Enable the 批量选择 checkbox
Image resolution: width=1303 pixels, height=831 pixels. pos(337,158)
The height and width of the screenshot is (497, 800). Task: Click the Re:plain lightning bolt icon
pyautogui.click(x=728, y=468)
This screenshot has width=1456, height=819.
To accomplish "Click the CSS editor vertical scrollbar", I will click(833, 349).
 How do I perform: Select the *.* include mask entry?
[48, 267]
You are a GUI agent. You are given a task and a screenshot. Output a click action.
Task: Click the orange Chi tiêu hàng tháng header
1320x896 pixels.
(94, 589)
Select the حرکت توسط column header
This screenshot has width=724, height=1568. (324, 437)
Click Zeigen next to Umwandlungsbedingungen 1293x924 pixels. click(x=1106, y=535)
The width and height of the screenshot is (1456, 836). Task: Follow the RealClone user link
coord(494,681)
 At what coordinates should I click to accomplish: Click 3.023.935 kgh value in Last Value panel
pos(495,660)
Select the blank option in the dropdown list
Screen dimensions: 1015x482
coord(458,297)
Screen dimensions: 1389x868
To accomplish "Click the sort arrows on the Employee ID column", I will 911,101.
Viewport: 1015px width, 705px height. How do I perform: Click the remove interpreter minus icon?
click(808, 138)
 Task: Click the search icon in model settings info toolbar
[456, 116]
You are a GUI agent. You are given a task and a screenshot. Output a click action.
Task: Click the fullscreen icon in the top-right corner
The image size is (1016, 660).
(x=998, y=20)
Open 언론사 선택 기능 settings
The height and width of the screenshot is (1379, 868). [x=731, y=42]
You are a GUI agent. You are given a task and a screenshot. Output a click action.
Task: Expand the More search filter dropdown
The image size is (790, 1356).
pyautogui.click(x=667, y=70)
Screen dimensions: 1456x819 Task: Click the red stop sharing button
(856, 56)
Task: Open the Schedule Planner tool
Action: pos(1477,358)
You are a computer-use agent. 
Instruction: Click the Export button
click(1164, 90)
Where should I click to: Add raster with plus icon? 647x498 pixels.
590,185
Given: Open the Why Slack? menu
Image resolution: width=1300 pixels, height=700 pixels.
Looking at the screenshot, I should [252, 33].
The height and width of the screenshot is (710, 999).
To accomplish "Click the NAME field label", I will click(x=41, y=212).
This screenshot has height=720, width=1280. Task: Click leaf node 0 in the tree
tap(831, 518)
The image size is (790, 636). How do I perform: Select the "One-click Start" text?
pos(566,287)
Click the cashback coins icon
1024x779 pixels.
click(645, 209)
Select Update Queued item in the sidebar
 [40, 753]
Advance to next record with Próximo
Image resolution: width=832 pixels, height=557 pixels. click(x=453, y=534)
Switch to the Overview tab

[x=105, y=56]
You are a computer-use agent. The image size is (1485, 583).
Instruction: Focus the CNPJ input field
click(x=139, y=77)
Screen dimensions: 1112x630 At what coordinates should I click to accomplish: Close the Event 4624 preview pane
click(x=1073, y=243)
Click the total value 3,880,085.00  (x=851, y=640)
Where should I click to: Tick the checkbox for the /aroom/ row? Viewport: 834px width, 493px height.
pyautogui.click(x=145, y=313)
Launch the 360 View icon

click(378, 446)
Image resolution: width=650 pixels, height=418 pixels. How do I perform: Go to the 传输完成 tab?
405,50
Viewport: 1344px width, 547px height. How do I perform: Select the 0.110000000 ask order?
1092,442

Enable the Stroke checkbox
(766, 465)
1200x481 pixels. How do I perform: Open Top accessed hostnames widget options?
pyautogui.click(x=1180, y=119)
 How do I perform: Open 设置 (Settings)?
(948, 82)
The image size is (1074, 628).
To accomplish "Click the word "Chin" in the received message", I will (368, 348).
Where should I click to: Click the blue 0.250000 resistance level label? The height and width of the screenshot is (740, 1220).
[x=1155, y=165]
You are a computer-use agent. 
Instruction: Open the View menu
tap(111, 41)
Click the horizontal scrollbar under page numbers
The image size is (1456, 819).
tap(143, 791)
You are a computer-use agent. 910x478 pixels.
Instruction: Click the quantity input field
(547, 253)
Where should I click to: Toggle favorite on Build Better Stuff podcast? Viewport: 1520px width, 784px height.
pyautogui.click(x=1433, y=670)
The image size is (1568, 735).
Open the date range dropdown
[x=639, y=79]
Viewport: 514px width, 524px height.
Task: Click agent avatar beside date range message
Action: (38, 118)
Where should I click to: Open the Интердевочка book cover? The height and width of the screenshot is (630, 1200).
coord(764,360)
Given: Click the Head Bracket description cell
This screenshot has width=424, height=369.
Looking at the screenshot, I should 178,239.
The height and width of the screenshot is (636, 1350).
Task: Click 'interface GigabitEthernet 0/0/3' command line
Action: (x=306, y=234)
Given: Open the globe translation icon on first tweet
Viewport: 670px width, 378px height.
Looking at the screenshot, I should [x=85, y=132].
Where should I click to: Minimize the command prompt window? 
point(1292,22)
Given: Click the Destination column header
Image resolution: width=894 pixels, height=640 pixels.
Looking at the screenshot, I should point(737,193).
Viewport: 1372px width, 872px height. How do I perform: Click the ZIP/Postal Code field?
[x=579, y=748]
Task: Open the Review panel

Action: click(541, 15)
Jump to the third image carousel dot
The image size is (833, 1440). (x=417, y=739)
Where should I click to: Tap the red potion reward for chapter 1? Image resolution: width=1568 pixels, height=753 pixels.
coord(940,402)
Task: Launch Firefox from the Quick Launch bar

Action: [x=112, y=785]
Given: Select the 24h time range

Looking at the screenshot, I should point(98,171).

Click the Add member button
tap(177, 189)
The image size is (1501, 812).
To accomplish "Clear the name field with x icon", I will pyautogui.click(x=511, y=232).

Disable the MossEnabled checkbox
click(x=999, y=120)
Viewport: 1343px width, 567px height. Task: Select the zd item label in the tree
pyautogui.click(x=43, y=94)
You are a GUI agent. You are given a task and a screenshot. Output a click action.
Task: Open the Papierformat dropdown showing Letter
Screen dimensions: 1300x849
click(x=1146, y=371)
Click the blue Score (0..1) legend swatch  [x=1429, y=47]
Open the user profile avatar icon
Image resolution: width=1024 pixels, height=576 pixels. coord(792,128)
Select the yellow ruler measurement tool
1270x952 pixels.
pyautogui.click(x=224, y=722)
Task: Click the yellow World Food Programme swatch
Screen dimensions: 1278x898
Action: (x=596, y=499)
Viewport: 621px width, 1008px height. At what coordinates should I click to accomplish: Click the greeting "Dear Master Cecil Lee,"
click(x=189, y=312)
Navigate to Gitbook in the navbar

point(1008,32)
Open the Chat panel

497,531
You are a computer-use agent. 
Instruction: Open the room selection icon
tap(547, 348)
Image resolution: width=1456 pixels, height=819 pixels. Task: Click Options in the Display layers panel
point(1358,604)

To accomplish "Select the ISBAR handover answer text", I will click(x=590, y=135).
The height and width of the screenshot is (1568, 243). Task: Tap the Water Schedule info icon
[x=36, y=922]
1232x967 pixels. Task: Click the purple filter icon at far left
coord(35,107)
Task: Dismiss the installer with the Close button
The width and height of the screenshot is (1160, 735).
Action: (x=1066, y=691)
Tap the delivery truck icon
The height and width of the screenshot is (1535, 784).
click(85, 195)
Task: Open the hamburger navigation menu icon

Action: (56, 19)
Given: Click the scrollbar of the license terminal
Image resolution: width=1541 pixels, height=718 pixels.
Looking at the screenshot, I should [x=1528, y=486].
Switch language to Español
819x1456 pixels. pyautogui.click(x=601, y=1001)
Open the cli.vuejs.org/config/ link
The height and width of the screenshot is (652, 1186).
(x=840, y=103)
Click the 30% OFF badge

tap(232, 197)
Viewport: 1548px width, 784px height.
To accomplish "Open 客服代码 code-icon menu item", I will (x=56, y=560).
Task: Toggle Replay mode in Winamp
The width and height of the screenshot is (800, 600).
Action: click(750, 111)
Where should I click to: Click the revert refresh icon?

_ _ _

WORK TO DO – Show each line from the entries above that contains the word "with". Treat uppercase and lowercase as different.

SOLUTION FOR THIS PROBLEM –
Where should I click to: Add raster with plus icon? 647x498 pixels.
Advance to next record with Próximo
To accomplish "Clear the name field with x icon", I will pyautogui.click(x=511, y=232).
Task: Dismiss the installer with the Close button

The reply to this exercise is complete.